Die Politikverdrossenen
Der Milliardär agiert taktisch klug, spricht Politikverdrossene und Protestwähler an. Er weiss: Nie waren Umfragen entscheidender als jetzt. «Sie beeinflussen Wähler», sagt der renommierte Statistiker Nate Silver (37). Jeder Streit um Trump hilft Trump. Solange der Hype anhält, ist er im Gespräch. Dann steigen seine Werte, und dann folgen ihm Wähler womöglich bis an die Urne. Deshalb verlangt er total Unrealistisches – wie etwa die Deportation von elf Millionen illegal in den USA lebenden Mexikanern.

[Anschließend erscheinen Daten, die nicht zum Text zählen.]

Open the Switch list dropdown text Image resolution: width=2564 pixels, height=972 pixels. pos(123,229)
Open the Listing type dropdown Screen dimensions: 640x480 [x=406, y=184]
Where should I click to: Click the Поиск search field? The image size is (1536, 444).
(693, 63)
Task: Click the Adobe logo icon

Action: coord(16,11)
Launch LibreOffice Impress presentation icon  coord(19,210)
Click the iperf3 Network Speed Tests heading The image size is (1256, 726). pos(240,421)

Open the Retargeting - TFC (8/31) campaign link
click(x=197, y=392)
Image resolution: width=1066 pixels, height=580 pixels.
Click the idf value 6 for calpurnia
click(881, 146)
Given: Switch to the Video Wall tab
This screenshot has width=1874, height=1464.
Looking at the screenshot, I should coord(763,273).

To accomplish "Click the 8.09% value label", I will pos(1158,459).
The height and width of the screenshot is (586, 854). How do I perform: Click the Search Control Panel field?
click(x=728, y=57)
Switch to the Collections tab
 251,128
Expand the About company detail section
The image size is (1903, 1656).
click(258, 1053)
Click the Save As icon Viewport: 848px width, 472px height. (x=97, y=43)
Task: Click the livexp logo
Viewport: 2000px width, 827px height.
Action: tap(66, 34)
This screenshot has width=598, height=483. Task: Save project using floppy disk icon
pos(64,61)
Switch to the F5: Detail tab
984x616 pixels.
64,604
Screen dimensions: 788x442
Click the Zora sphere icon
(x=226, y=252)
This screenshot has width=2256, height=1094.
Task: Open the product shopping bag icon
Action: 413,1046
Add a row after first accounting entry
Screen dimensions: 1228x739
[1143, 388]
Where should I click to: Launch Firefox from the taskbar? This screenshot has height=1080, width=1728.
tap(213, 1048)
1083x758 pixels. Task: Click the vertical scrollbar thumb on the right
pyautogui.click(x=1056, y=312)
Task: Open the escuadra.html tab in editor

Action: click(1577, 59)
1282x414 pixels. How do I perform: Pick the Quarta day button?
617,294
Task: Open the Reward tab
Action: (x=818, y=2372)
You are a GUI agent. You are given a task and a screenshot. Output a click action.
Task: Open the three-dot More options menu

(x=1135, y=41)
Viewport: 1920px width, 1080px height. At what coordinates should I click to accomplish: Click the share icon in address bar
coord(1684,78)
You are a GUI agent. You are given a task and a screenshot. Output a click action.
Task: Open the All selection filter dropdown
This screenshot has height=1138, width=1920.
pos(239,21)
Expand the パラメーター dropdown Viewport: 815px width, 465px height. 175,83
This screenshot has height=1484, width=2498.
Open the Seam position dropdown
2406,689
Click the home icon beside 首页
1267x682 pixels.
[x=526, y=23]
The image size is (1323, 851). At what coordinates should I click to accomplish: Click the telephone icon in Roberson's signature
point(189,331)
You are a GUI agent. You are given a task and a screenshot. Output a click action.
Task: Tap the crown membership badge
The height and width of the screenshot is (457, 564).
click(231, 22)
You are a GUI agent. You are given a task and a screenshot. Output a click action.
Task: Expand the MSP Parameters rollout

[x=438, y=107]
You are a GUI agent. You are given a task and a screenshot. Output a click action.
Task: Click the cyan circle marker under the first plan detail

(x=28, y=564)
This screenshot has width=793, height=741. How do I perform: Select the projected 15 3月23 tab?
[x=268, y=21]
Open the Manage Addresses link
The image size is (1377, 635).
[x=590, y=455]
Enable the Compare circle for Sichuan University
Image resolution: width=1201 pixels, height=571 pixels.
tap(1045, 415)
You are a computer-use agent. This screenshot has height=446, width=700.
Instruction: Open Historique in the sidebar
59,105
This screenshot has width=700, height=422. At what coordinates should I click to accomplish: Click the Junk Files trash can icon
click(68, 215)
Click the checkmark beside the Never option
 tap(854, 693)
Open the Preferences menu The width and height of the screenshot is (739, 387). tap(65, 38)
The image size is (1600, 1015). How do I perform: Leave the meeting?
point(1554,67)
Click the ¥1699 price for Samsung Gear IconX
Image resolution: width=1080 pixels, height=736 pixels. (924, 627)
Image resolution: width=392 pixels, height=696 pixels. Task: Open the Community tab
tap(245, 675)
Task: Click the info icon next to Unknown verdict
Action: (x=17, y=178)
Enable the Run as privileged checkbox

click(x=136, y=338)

Vor Trump gab es bereits US-Präsidentschaftskandidaten, die bei Umfragen vorne lagen, an den Urnen aber scheiterten. Etwa Howard Dean (67) im Jahr 2008. Möglich, dass Gouverneur Chris Christie (53) aus New Jersey Trump abfängt. Oder die Senatoren Marco Rubio (44) aus Florida und Ted Cruz (45) aus Texas. Vielleicht der Sohn und Bruder bisheriger Präsidenten, Jeb Bush (62). Um Trump zu stoppen, müssen sie aber seine krude Rhetorik übernehmen. Wovon nur eine profitieren wird: Hillary Clinton.